PROBLEM STATEMENT:
Extract all of the entries and set them down verbatim.

Start of DATA IN THIS EXERCISE

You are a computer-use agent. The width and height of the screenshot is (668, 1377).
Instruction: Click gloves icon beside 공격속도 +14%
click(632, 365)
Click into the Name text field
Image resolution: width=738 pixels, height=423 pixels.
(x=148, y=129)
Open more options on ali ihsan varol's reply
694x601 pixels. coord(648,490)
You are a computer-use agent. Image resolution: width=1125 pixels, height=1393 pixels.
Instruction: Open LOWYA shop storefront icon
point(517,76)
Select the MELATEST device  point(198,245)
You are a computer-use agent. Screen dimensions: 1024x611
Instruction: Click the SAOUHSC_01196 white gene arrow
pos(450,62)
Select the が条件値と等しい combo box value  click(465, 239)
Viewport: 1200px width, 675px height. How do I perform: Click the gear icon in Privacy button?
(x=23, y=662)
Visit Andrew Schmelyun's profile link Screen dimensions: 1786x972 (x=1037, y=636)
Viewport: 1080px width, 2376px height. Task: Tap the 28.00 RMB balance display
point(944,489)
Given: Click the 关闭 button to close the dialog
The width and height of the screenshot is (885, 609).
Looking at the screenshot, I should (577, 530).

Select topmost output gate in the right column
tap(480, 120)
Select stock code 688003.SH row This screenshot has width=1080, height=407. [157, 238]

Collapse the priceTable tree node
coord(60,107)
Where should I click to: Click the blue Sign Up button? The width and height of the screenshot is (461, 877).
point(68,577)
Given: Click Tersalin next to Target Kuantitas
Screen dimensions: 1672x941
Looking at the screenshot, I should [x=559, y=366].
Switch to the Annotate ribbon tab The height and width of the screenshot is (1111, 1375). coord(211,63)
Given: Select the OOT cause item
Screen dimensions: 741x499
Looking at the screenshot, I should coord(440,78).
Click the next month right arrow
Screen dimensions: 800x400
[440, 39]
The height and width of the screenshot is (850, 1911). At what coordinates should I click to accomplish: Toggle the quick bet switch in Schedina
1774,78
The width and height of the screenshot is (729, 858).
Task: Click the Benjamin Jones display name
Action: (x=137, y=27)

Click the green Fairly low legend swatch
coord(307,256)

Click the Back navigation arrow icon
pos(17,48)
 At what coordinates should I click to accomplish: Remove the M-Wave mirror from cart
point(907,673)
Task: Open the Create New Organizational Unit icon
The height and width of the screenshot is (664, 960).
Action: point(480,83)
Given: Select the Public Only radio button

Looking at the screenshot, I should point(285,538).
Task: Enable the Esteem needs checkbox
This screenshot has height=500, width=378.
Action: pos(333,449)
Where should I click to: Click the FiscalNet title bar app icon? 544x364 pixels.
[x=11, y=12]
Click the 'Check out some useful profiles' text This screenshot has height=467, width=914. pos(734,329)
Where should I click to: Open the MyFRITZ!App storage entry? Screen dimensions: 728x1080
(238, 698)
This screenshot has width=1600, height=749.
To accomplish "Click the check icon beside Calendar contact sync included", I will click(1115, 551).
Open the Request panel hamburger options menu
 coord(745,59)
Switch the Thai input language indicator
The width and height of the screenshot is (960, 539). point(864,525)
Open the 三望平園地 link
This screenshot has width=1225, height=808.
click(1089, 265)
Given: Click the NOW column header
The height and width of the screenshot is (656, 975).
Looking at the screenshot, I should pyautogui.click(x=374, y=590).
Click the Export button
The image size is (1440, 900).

End of DATA IN THIS EXERCISE

OUTPUT:
You are a computer-use agent. The width and height of the screenshot is (668, 1377).
Instruction: Click gloves icon beside 공격속도 +14%
click(632, 365)
Click into the Name text field
Image resolution: width=738 pixels, height=423 pixels.
(x=148, y=129)
Open more options on ali ihsan varol's reply
694x601 pixels. coord(648,490)
You are a computer-use agent. Image resolution: width=1125 pixels, height=1393 pixels.
Instruction: Open LOWYA shop storefront icon
point(517,76)
Select the MELATEST device  point(198,245)
You are a computer-use agent. Screen dimensions: 1024x611
Instruction: Click the SAOUHSC_01196 white gene arrow
pos(450,62)
Select the が条件値と等しい combo box value  click(465, 239)
Viewport: 1200px width, 675px height. How do I perform: Click the gear icon in Privacy button?
(x=23, y=662)
Visit Andrew Schmelyun's profile link Screen dimensions: 1786x972 (x=1037, y=636)
Viewport: 1080px width, 2376px height. Task: Tap the 28.00 RMB balance display
point(944,489)
Given: Click the 关闭 button to close the dialog
The width and height of the screenshot is (885, 609).
Looking at the screenshot, I should (577, 530).

Select topmost output gate in the right column
tap(480, 120)
Select stock code 688003.SH row This screenshot has width=1080, height=407. [157, 238]

Collapse the priceTable tree node
coord(60,107)
Where should I click to: Click the blue Sign Up button? The width and height of the screenshot is (461, 877).
point(68,577)
Given: Click Tersalin next to Target Kuantitas
Screen dimensions: 1672x941
Looking at the screenshot, I should [x=559, y=366].
Switch to the Annotate ribbon tab The height and width of the screenshot is (1111, 1375). coord(211,63)
Given: Select the OOT cause item
Screen dimensions: 741x499
Looking at the screenshot, I should coord(440,78).
Click the next month right arrow
Screen dimensions: 800x400
[440, 39]
The height and width of the screenshot is (850, 1911). At what coordinates should I click to accomplish: Toggle the quick bet switch in Schedina
1774,78
The width and height of the screenshot is (729, 858).
Task: Click the Benjamin Jones display name
Action: (x=137, y=27)

Click the green Fairly low legend swatch
coord(307,256)

Click the Back navigation arrow icon
pos(17,48)
 At what coordinates should I click to accomplish: Remove the M-Wave mirror from cart
point(907,673)
Task: Open the Create New Organizational Unit icon
The height and width of the screenshot is (664, 960).
Action: point(480,83)
Given: Select the Public Only radio button

Looking at the screenshot, I should point(285,538).
Task: Enable the Esteem needs checkbox
This screenshot has height=500, width=378.
Action: pos(333,449)
Where should I click to: Click the FiscalNet title bar app icon? 544x364 pixels.
[x=11, y=12]
Click the 'Check out some useful profiles' text This screenshot has height=467, width=914. pos(734,329)
Where should I click to: Open the MyFRITZ!App storage entry? Screen dimensions: 728x1080
(238, 698)
This screenshot has width=1600, height=749.
To accomplish "Click the check icon beside Calendar contact sync included", I will click(1115, 551).
Open the Request panel hamburger options menu
 coord(745,59)
Switch the Thai input language indicator
The width and height of the screenshot is (960, 539). point(864,525)
Open the 三望平園地 link
This screenshot has width=1225, height=808.
click(1089, 265)
Given: Click the NOW column header
The height and width of the screenshot is (656, 975).
Looking at the screenshot, I should pyautogui.click(x=374, y=590).
Click the Export button
The image size is (1440, 900).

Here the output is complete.